Information shown:
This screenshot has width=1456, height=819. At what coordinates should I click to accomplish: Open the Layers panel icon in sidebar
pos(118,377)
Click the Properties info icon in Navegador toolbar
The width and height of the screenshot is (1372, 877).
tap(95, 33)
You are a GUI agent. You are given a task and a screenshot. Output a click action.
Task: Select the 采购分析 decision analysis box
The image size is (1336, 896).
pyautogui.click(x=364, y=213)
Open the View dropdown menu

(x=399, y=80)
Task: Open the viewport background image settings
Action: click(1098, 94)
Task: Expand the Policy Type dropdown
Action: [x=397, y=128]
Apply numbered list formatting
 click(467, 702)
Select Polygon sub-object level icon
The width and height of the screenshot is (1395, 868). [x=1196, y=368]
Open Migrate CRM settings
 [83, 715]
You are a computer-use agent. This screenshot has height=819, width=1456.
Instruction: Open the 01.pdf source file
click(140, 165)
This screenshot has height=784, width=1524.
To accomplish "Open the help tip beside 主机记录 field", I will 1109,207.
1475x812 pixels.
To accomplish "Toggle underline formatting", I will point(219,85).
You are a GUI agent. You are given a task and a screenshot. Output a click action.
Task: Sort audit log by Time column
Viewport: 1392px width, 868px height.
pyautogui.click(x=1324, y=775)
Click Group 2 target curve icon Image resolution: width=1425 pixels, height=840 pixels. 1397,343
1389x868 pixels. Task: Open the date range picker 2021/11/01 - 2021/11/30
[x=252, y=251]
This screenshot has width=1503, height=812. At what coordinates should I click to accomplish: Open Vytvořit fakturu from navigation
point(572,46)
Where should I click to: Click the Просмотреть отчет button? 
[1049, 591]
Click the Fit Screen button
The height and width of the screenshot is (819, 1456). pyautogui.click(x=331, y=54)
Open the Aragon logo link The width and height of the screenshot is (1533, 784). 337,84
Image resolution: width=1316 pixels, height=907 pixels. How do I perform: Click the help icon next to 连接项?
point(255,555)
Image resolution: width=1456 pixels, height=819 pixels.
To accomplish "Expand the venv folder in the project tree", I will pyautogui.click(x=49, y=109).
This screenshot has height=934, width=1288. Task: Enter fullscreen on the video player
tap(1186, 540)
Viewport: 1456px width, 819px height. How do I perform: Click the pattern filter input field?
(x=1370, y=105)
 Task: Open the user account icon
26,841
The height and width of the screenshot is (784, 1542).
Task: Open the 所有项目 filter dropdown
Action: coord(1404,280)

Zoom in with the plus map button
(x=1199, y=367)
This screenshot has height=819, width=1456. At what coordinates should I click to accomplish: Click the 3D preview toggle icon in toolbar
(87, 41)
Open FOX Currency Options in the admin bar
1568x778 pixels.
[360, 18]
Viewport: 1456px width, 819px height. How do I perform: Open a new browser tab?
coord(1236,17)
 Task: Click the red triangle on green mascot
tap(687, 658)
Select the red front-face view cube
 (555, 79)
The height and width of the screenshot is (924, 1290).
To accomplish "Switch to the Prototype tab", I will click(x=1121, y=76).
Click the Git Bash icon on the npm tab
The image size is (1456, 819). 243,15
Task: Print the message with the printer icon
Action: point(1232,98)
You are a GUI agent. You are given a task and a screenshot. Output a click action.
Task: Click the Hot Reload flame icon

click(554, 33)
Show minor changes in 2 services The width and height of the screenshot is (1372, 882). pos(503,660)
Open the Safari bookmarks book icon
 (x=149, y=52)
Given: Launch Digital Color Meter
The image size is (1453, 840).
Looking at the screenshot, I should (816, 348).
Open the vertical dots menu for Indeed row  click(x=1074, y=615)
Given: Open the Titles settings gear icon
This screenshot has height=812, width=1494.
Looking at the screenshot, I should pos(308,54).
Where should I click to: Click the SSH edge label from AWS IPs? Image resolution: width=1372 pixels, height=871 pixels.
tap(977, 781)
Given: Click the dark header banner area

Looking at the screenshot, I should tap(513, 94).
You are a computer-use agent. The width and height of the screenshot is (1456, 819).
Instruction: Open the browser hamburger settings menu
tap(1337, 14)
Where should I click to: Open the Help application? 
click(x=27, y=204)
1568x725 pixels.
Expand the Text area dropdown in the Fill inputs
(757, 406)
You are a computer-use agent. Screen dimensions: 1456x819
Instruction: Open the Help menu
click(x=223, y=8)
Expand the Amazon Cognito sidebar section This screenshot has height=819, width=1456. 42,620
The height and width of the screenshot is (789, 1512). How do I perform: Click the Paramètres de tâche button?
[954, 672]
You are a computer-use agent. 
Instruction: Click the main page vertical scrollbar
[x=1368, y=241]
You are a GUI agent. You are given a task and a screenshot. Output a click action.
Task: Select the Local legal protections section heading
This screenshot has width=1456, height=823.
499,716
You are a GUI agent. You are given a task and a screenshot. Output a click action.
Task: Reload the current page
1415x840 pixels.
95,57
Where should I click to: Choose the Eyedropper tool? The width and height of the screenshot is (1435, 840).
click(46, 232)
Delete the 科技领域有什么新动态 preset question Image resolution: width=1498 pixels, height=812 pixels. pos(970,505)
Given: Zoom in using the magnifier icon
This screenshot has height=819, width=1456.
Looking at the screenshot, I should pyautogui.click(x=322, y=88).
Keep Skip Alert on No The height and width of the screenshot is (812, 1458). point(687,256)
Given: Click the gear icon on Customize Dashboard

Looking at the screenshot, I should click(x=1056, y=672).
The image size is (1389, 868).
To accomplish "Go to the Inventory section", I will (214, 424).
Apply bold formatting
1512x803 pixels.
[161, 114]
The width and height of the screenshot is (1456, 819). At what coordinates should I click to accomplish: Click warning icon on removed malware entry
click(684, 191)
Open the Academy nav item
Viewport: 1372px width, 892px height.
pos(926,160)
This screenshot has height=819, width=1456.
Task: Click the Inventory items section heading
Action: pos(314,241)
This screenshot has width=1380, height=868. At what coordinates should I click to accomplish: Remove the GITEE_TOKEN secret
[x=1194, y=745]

Problem description:
Your answer must consist of every line above, reproduced exactly.

Finished exercise:
This screenshot has width=1456, height=819. At what coordinates should I click to accomplish: Open the Layers panel icon in sidebar
pos(118,377)
Click the Properties info icon in Navegador toolbar
The width and height of the screenshot is (1372, 877).
tap(95, 33)
You are a GUI agent. You are given a task and a screenshot. Output a click action.
Task: Select the 采购分析 decision analysis box
The image size is (1336, 896).
pyautogui.click(x=364, y=213)
Open the View dropdown menu

(x=399, y=80)
Task: Open the viewport background image settings
Action: click(1098, 94)
Task: Expand the Policy Type dropdown
Action: [x=397, y=128]
Apply numbered list formatting
 click(467, 702)
Select Polygon sub-object level icon
The width and height of the screenshot is (1395, 868). [x=1196, y=368]
Open Migrate CRM settings
 [83, 715]
You are a computer-use agent. This screenshot has height=819, width=1456.
Instruction: Open the 01.pdf source file
click(140, 165)
This screenshot has height=784, width=1524.
To accomplish "Open the help tip beside 主机记录 field", I will 1109,207.
1475x812 pixels.
To accomplish "Toggle underline formatting", I will point(219,85).
You are a GUI agent. You are given a task and a screenshot. Output a click action.
Task: Sort audit log by Time column
Viewport: 1392px width, 868px height.
pyautogui.click(x=1324, y=775)
Click Group 2 target curve icon Image resolution: width=1425 pixels, height=840 pixels. 1397,343
1389x868 pixels. Task: Open the date range picker 2021/11/01 - 2021/11/30
[x=252, y=251]
This screenshot has width=1503, height=812. At what coordinates should I click to accomplish: Open Vytvořit fakturu from navigation
point(572,46)
Where should I click to: Click the Просмотреть отчет button? 
[1049, 591]
Click the Fit Screen button
The height and width of the screenshot is (819, 1456). pyautogui.click(x=331, y=54)
Open the Aragon logo link The width and height of the screenshot is (1533, 784). 337,84
Image resolution: width=1316 pixels, height=907 pixels. How do I perform: Click the help icon next to 连接项?
point(255,555)
Image resolution: width=1456 pixels, height=819 pixels.
To accomplish "Expand the venv folder in the project tree", I will pyautogui.click(x=49, y=109).
This screenshot has height=934, width=1288. Task: Enter fullscreen on the video player
tap(1186, 540)
Viewport: 1456px width, 819px height. How do I perform: Click the pattern filter input field?
(x=1370, y=105)
 Task: Open the user account icon
26,841
The height and width of the screenshot is (784, 1542).
Task: Open the 所有项目 filter dropdown
Action: coord(1404,280)

Zoom in with the plus map button
(x=1199, y=367)
This screenshot has height=819, width=1456. At what coordinates should I click to accomplish: Click the 3D preview toggle icon in toolbar
(87, 41)
Open FOX Currency Options in the admin bar
1568x778 pixels.
[360, 18]
Viewport: 1456px width, 819px height. How do I perform: Open a new browser tab?
coord(1236,17)
 Task: Click the red triangle on green mascot
tap(687, 658)
Select the red front-face view cube
 (555, 79)
The height and width of the screenshot is (924, 1290).
To accomplish "Switch to the Prototype tab", I will click(x=1121, y=76).
Click the Git Bash icon on the npm tab
The image size is (1456, 819). 243,15
Task: Print the message with the printer icon
Action: point(1232,98)
You are a GUI agent. You are given a task and a screenshot. Output a click action.
Task: Click the Hot Reload flame icon

click(554, 33)
Show minor changes in 2 services The width and height of the screenshot is (1372, 882). pos(503,660)
Open the Safari bookmarks book icon
 (x=149, y=52)
Given: Launch Digital Color Meter
The image size is (1453, 840).
Looking at the screenshot, I should (816, 348).
Open the vertical dots menu for Indeed row  click(x=1074, y=615)
Given: Open the Titles settings gear icon
This screenshot has height=812, width=1494.
Looking at the screenshot, I should pos(308,54).
Where should I click to: Click the SSH edge label from AWS IPs? Image resolution: width=1372 pixels, height=871 pixels.
tap(977, 781)
Given: Click the dark header banner area

Looking at the screenshot, I should tap(513, 94).
You are a computer-use agent. The width and height of the screenshot is (1456, 819).
Instruction: Open the browser hamburger settings menu
tap(1337, 14)
Where should I click to: Open the Help application? 
click(x=27, y=204)
1568x725 pixels.
Expand the Text area dropdown in the Fill inputs
(757, 406)
You are a computer-use agent. Screen dimensions: 1456x819
Instruction: Open the Help menu
click(x=223, y=8)
Expand the Amazon Cognito sidebar section This screenshot has height=819, width=1456. 42,620
The height and width of the screenshot is (789, 1512). How do I perform: Click the Paramètres de tâche button?
[954, 672]
You are a computer-use agent. 
Instruction: Click the main page vertical scrollbar
[x=1368, y=241]
You are a GUI agent. You are given a task and a screenshot. Output a click action.
Task: Select the Local legal protections section heading
This screenshot has width=1456, height=823.
499,716
You are a GUI agent. You are given a task and a screenshot. Output a click action.
Task: Reload the current page
1415x840 pixels.
95,57
Where should I click to: Choose the Eyedropper tool? The width and height of the screenshot is (1435, 840).
click(46, 232)
Delete the 科技领域有什么新动态 preset question Image resolution: width=1498 pixels, height=812 pixels. pos(970,505)
Given: Zoom in using the magnifier icon
This screenshot has height=819, width=1456.
Looking at the screenshot, I should pyautogui.click(x=322, y=88).
Keep Skip Alert on No The height and width of the screenshot is (812, 1458). point(687,256)
Given: Click the gear icon on Customize Dashboard

Looking at the screenshot, I should click(x=1056, y=672).
The image size is (1389, 868).
To accomplish "Go to the Inventory section", I will (214, 424).
Apply bold formatting
1512x803 pixels.
[161, 114]
The width and height of the screenshot is (1456, 819). At what coordinates should I click to accomplish: Click warning icon on removed malware entry
click(684, 191)
Open the Academy nav item
Viewport: 1372px width, 892px height.
pos(926,160)
This screenshot has height=819, width=1456.
Task: Click the Inventory items section heading
Action: pos(314,241)
This screenshot has width=1380, height=868. At what coordinates should I click to accomplish: Remove the GITEE_TOKEN secret
[x=1194, y=745]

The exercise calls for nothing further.